As a function of time (horizontal axis) the pressure applied to a button (vertical axis) is shown. At a certain pressure level 101 the preset pulses are applied, thus at a time 103, at application of a larger touch pressure 102 the power-up or image change operation (i.e. e.g. gathering of image update data) is started, which in FIG. 10 corresponds to point A_power-up. If a full touch event is detected, the sequence will begin more quickly, whereby the image update will again be shorter. In the case of a false touch event (reduced touch detected, full touch not detected), no adverse effects will be seen in the display, as the shaking leaves the display in the same state as before shaking occurs.

It will be appreciated by persons skilled in the art that the present invention is not limited by what has been particularly shown and described hereinabove. The invention resides in each and every novel characteristic feature and each and every combination of characteristic features. Reference numerals in the claims do not limit their protective scope. Use of the verb “to comprise” and its conjugations does not exclude the presence of elements other than those stated in the claims. Use of the article “a” or “an” preceding an element does not exclude the presence of a plurality of such elements.

The invention is also embodied in any computer program comprising program code means for performing a method in accordance with the invention when said program is run on a computer as well as in any computer program product comprising program code means stored on a computer readable medium for performing a method in accordance with the invention when said program is run on a computer, as well as any program product comprising program code means for use in display panel in accordance with the invention, for performing the action specific for the invention.

The present invention has been described in terms of specific embodiments, which are illustrative of the invention and not to be construed as limiting. The invention may be implemented in hardware, firmware or software, or in a combination of them. Other embodiments are within the scope of the following claims.

It will be obvious that many variations are possible within the scope of the invention without departing from the scope of the appended claims.

Claims

1. A display device comprising electrophoretic particles, a display element comprising a pixel electrode and a counter electrode between which a portion of the electrophoretic particles are present, and control means for supplying a drive signal to the electrodes to bring the display element in a predetermined optical state corresponding to the image information to be displayed, characterized in that control means are further arranged for supplying a preset signal preceding the drive signal comprising a preset pulse having an energy sufficient to release the electrophoretic particles at a first position near one of the two electrodes corresponding to a first optical state, but too low to enable the particles to reach a second position near the other electrode corresponding to a second optical state, and in that the control means are further arranged for supplying the preset signal, in anticipation of or upon receipt of a power-up or image change operation.

2. A display device as claimed in claim 1, for devices having a touch button, wherein the control means are arranged to initiate preset pulses starting at a touch time shorter than the touch time for initiating an update of the image data.

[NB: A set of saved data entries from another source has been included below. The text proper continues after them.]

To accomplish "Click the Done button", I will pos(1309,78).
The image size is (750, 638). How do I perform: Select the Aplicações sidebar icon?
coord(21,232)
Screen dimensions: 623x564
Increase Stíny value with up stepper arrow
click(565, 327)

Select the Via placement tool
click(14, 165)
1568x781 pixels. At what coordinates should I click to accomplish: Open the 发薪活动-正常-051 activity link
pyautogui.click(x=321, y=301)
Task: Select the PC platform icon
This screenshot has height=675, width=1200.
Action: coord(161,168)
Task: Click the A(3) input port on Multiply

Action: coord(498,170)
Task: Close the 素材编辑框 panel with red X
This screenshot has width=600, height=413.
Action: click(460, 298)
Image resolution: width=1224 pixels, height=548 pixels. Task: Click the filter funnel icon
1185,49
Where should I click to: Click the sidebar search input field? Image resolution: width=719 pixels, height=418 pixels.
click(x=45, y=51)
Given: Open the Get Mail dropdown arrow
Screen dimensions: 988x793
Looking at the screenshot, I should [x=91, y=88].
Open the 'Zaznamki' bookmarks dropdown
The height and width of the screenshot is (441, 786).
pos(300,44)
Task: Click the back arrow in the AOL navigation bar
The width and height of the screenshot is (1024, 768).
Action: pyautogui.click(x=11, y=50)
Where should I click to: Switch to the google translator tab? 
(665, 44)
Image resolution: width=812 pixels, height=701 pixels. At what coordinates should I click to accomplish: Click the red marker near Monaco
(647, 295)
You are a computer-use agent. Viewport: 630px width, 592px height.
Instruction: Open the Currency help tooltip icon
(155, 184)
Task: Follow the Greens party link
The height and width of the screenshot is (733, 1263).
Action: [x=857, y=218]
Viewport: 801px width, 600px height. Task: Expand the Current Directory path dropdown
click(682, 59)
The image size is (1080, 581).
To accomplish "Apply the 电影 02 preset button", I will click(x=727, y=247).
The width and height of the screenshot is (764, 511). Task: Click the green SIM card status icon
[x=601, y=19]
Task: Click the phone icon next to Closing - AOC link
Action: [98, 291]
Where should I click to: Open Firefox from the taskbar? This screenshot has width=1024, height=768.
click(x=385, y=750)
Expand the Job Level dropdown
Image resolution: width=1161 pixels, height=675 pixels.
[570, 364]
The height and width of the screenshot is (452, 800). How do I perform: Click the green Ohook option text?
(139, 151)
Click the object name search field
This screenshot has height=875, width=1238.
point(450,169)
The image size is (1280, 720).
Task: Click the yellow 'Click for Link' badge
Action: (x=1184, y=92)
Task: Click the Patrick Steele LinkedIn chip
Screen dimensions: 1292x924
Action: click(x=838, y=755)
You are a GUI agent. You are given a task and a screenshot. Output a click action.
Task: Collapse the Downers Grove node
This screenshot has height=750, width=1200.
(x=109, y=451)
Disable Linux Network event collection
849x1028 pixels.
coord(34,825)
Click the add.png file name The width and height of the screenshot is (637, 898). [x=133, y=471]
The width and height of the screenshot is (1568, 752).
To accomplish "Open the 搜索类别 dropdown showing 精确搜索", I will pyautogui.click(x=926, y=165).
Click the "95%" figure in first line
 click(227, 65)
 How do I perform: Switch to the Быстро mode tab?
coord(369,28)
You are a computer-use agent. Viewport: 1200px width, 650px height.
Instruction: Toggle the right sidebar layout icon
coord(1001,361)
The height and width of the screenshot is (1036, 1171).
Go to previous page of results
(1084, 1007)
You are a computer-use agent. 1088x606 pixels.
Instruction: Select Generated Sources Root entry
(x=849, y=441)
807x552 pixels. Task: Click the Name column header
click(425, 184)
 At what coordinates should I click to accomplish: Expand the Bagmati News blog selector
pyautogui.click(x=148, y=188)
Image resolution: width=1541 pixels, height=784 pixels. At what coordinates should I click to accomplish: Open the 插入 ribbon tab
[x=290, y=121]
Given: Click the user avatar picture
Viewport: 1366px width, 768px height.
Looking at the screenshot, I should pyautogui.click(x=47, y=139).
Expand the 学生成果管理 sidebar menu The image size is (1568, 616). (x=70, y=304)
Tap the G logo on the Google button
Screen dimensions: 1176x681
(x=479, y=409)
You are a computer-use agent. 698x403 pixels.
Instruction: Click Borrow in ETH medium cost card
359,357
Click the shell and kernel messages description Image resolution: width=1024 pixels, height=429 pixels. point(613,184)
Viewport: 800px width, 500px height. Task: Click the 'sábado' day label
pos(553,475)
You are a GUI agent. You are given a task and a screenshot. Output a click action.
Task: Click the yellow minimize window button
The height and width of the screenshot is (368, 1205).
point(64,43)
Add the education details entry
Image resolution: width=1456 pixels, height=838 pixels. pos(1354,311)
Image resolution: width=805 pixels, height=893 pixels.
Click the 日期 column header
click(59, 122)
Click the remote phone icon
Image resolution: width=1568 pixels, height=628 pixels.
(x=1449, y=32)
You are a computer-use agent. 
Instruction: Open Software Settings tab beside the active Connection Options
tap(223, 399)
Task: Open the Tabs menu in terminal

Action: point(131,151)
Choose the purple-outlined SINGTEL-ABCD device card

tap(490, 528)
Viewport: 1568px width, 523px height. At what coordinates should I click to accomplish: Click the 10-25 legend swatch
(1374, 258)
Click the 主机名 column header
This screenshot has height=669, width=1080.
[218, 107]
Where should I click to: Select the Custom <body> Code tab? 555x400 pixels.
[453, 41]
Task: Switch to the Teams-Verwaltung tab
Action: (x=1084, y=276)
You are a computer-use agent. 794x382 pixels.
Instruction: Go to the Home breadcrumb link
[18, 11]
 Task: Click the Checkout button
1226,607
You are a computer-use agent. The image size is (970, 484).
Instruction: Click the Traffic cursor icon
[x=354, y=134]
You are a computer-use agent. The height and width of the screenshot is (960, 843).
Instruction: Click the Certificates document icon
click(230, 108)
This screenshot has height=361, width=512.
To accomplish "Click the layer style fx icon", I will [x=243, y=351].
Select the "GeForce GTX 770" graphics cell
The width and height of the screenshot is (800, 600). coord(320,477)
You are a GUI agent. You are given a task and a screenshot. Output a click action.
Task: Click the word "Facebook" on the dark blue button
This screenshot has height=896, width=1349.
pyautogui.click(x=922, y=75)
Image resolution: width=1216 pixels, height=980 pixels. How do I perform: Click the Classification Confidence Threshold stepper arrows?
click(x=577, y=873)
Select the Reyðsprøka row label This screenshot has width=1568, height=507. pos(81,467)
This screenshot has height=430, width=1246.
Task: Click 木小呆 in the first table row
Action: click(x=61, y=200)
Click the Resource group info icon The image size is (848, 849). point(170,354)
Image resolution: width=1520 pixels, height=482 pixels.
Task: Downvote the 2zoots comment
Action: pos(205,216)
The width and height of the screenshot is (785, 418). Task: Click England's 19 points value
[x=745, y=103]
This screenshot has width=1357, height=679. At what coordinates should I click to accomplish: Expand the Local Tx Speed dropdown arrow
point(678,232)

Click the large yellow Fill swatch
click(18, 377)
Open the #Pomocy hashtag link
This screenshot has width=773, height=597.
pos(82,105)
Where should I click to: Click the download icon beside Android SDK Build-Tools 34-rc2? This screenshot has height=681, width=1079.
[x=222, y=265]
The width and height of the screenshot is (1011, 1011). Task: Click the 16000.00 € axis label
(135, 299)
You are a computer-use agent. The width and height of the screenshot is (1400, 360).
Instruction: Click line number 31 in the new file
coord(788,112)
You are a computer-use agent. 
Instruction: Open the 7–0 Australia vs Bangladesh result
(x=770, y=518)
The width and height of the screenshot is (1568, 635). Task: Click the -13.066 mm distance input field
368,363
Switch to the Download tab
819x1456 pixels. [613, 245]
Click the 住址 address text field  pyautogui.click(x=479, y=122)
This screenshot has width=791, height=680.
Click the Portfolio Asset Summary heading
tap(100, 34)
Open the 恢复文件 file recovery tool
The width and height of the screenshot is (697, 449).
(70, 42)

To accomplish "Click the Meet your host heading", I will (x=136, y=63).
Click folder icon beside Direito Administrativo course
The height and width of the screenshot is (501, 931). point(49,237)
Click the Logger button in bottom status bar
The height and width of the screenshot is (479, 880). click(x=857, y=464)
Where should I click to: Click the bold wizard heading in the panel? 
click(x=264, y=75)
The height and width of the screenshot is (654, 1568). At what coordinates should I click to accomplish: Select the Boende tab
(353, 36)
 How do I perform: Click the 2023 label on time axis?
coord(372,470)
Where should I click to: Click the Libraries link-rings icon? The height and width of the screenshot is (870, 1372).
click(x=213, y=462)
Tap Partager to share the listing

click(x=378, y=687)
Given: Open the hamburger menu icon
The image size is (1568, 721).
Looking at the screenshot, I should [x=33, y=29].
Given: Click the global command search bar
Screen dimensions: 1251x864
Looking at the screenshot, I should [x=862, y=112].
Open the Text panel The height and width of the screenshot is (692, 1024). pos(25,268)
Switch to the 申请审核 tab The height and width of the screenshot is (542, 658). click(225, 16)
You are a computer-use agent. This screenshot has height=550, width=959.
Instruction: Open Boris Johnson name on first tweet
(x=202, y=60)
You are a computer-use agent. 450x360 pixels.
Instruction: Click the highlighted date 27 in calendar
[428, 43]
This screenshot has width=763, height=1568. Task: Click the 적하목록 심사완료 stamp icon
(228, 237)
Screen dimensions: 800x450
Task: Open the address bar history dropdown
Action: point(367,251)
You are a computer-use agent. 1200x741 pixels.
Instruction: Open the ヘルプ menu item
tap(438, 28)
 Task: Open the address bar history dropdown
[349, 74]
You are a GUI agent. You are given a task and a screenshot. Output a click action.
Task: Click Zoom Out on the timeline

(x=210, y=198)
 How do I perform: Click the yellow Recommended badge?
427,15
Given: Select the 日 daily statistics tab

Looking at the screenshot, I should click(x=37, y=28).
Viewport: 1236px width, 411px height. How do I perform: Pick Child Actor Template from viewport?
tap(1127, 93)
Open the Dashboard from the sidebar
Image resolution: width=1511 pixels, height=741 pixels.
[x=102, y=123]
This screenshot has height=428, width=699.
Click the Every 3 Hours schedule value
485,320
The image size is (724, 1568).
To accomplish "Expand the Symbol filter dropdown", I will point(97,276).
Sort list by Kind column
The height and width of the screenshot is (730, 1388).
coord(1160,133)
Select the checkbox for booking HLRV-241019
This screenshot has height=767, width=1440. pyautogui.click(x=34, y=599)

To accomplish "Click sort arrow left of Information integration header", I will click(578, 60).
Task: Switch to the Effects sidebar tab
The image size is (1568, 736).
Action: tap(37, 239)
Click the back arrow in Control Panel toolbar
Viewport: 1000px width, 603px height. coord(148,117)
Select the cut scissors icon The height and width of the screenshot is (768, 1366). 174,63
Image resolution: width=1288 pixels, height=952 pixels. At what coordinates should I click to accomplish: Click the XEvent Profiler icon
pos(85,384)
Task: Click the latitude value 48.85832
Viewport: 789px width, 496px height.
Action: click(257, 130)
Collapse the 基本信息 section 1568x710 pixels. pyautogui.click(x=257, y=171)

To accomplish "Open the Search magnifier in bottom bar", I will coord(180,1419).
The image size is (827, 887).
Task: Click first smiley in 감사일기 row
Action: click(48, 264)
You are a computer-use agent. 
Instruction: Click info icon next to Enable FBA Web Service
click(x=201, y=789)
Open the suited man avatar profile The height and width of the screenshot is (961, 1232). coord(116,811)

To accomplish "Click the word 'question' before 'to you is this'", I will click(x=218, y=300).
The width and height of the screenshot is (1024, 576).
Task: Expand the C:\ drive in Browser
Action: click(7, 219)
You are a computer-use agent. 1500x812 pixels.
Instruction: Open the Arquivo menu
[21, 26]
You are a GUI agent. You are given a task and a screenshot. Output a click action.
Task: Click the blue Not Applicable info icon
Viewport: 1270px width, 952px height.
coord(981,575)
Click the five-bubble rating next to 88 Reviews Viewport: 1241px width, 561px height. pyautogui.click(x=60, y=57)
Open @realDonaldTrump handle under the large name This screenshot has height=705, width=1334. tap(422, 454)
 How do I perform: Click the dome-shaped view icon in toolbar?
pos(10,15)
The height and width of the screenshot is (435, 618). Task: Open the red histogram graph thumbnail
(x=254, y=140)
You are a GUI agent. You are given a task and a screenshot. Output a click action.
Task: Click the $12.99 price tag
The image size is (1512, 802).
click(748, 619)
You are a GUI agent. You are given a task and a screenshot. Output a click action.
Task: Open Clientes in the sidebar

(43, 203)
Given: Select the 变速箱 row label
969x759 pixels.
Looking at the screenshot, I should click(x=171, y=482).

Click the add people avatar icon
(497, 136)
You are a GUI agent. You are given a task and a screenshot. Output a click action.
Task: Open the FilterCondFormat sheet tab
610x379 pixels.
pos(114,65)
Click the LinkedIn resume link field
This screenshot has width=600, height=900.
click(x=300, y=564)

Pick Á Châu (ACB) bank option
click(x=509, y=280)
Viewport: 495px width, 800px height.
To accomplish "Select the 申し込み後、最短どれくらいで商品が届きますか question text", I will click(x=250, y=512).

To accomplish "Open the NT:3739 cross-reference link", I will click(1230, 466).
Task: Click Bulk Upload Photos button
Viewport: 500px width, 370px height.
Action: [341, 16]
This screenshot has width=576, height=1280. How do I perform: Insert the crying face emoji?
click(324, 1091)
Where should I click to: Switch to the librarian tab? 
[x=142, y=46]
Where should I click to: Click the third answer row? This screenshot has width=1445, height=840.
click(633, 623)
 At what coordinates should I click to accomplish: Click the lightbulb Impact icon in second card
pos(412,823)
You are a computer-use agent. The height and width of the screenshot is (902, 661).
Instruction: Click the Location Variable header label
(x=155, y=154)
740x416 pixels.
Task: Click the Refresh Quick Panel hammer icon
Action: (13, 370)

3. A display device as claimed in claim 1 wherein the control means are further arranged for generating an even number of preset pulses.

4. A display device as claimed in claim 1 wherein one of the electrodes comprises a data electrode and the other electrode comprises a selection electrode and the control means further comprising first drive means for applying a selection signal to the selection electrodes and second drive means for applying a data signal to the data electrode.

5. A display device as claimed in claim 1 wherein the display device is provided with an active matrix addressing to provide the data signals to the pixel electrodes of the display elements.